110.

Pereira F. S., Barbosa E. G., Pasqualoto K. F. M., Ferreira M. M. C., "4D-LQTAqsar analysis of a set of antimalarial compounds". Porto de Galinhas, PE, Brazil, 09-13/11/2008: The 4th Brazilian Symposium on Medicinal Chemistry (BrazMedChem2008): Systems Chemical Biology, CD-ROM Online, (2008) No. 81.  Poster R0223-1.


Brazilian Chemical Society (SBQ). Division of Medicinal Chemistry. 4th Brazilian Symposium on Medicinal Chemistry

4D-LQTAqsar ANALYSIS OF A SET OF ANTIMALARIAL COMPOUNDS

Pereira, F. S.; Barbosa, E. G.; Pasqualoto, K. F. M.; Ferreira, M. M. C.
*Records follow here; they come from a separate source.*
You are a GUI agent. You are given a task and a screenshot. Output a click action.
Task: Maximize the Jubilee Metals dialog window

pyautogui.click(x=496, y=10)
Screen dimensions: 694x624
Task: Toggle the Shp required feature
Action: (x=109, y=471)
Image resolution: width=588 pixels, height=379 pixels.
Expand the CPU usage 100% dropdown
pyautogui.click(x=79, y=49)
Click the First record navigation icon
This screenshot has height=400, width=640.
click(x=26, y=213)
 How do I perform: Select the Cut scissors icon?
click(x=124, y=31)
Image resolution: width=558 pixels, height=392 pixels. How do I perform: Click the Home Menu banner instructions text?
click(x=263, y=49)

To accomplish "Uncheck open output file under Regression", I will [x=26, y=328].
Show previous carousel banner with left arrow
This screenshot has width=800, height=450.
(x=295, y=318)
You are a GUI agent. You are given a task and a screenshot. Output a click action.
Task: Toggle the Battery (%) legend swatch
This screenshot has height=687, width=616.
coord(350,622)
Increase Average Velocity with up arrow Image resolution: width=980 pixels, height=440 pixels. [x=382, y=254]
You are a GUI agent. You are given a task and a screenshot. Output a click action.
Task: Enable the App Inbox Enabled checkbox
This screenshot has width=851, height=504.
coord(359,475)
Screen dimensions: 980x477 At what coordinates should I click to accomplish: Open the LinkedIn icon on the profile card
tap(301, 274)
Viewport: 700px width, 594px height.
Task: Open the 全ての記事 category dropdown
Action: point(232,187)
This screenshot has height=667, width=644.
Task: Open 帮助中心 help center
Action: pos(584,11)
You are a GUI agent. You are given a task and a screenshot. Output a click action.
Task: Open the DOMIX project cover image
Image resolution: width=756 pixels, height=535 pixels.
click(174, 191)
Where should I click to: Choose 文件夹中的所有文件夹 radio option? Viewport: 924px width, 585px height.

Instituto de Química, Universidade Estadual de Campinas, CP 6154, 13084-971 Campinas - SP, Brasil
marcia@iqm.unicamp.br

Keywords: QSAR, ARTEMISININ, PLS, LQTAgrid program
 

Introduction

According to the World Health Organization (WHO)1 the malaria occurs in over 100 countries, and more than 40% of the world's population is living at risk. The conventional chemotherapeutic agents have reduced its effectiveness, because the increasing of malaria parasites resistance to the existing drugs, causing a real threat to the control of malaria. Artemisinin and its derivatives emerged as a new class of antimalarials, which are effective against drug-resistant strains of Plasmodium falciparum.
This study aims the construction of QSAR models of a set of thirty-three artemisinin derivatives, including artemisinin as the lead drug, using partial least squares (PLS) regression. All biological data used in this work were expressed as logarithm of relative activity, logRA,2 calculated considering equation 1.
   log RA = log [(IC50 of artemisinin/ IC50 of the analogue) x (MW of the analogue/MW of the artemisinin)]                (eq.1)
   where: MW = molecular weight.
Artemisinin crystal structure retrieved from Cambridge structural Database, reference code QNGHSU033 (crystallography R factor 3.60%), was used as starting geometry to build all the ligands. The complete geometry optimizations of artemisinin and its derivatives were carried out employing MM+ force field, AM1 semiempirical method, ab initio HF/3-21G and HF/6-31G methods, and DFT using B3LYP/6-311++G** as basis set. The Gaussian, HyperChem, and 98W programs were used for molecular modeling calculations and PIROUETTE4 package was employed to carry out the chemometric analysis.
All thermodynamic descriptors (van der Waals and electrostatic energy contributions) were calculated employing the LQTAgrid program, developed in our group (Barbosa, EG; Martins, JPA; Pasqualoto, KFM; Ferreira, MMC), using NH3+ as a probe, and considering the conformational profile (PC) of each ligand. The formalism employed in this work combines the advantages of the methods, CoMFA and independent-receptor 4D-QSAR.
 

Results and Discussion

The best QSAR model (N = 33) presented the following statistical parameters values: q2 = 0.59; r2 = 0.77; SEV = 0.37; SEC = 0.3; and, SEP = 0.28, using 4 latent variables. The resulting QSAR model was validated applying Y-randomization and leave-N-out (N = 1 to 10) methodologies.
The descriptors selected in the best QSAR models can be graphically visualized (hot spots) and are presented in Fig. 1. Favorable and unfavorable energy contributions to the biological activity are shown as green (dark and light) and red (dark and light) spheres, respectively. Figure 1 shows the graphical visualization of the 4D descriptors selected in the best QSAR model. Lennard-Jones descriptors are presented as light color spheres and Coulombic descriptors as dark spheres, respectively.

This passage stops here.